Don’t fall into the protection gap

Today marks the launch of Legal & General and unbiased.co.uk’s ‘Every Business Matters’ campaign aimed at making sure your business is protected.

 
The research has found that there is a staggering £683 billion protection gap. Around one million small businesses across the UK are exposing themselves to serious financial risk through the absence of protection insurance. The ‘Every Business Matters’ campaign aims to tackle ‘business protection apathy’ and demonstrate the value of financial advice to business owners.

To see more findings from the research you can visit our Every Business Matters webpage.
   
Claire Walsh explains why having business protection is so important.
  

I recently advised two men running a small but growing media agency to take out partnership protection. Like many growing businesses the partnership does not tend to hold much cash, and on discussing matters with the two partners they admitted that should either of them die they didn’t know where they’d find the money to buy the other partners’ family out of the company.

What is partnership protection?

Partnership share protection is designed to ensure funds are available to purchase a partner’s shares if one should die.

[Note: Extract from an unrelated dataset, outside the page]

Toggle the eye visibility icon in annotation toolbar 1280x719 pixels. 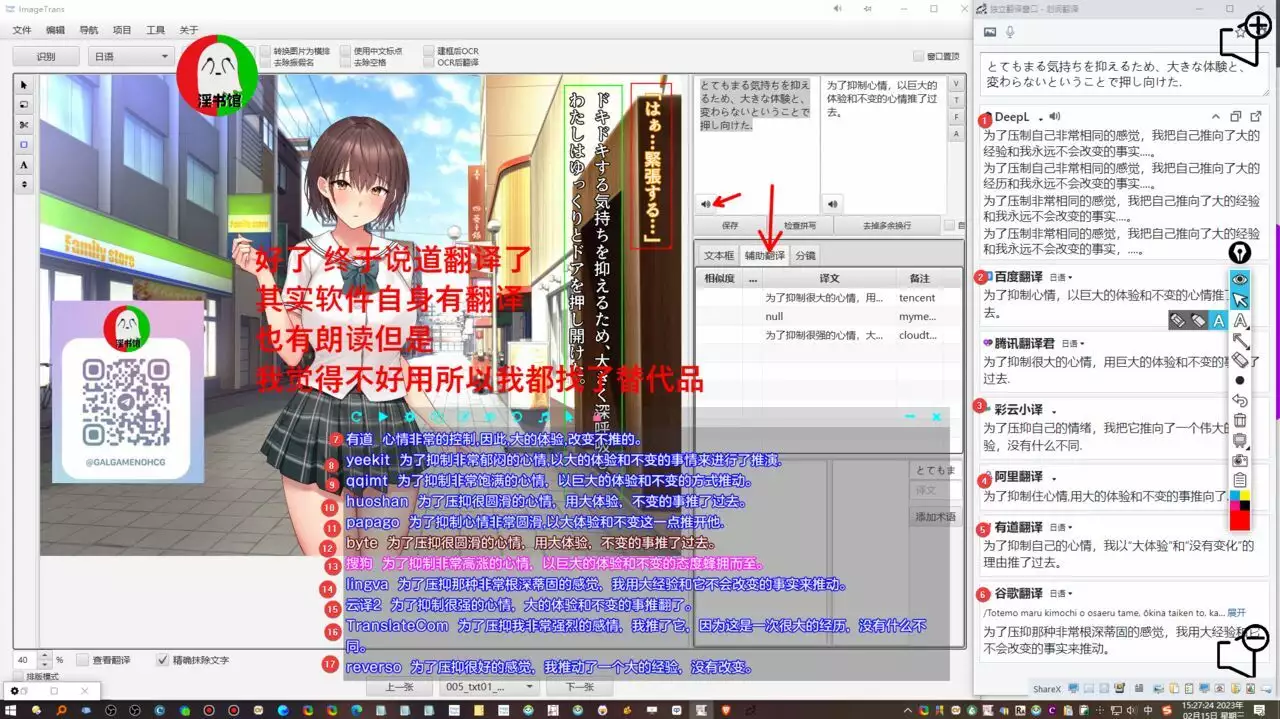click(x=1240, y=280)
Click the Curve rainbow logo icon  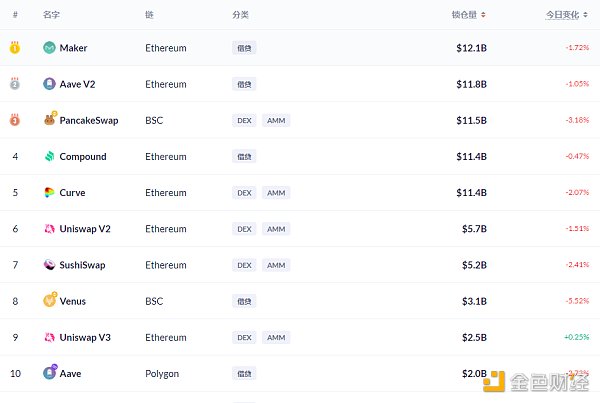click(50, 193)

An option may also be given to the deceased’s personal representatives to sell the deceased’s share to the continuing partners on death.

Breathing space

While these two men have a loyal workforce, they are driving forces of their business. If either of the partners died they estimated that this would significantly reduce the businesses turnover and profits.  Because of this, I recommended each partner take out a life cover for a sum equal to the value of their share of the partnership plus an additional amount to compensate for the lost profits. If something terrible occurred, the remaining partner would have some breathing space while the business stabilised.

Option to buy

I recommended that both policies be written under trust for the benefit of the other partner and a cross-option agreement be affected which stipulates surviving partner has the option to buy the deceased shares and the personal representatives of the deceased’s estate have the option to sell the shares. Should either side exercise their option the other side must comply.  This agreement also set outs the agreed valuation of the partnership and, as the business is still growing, I have recommended this be regularly reviewed.

But for the time being, it is huge weight off the partners’ minds, knowing that they and their families are protected should the worst happen and allowing them to focus on driving their business forward.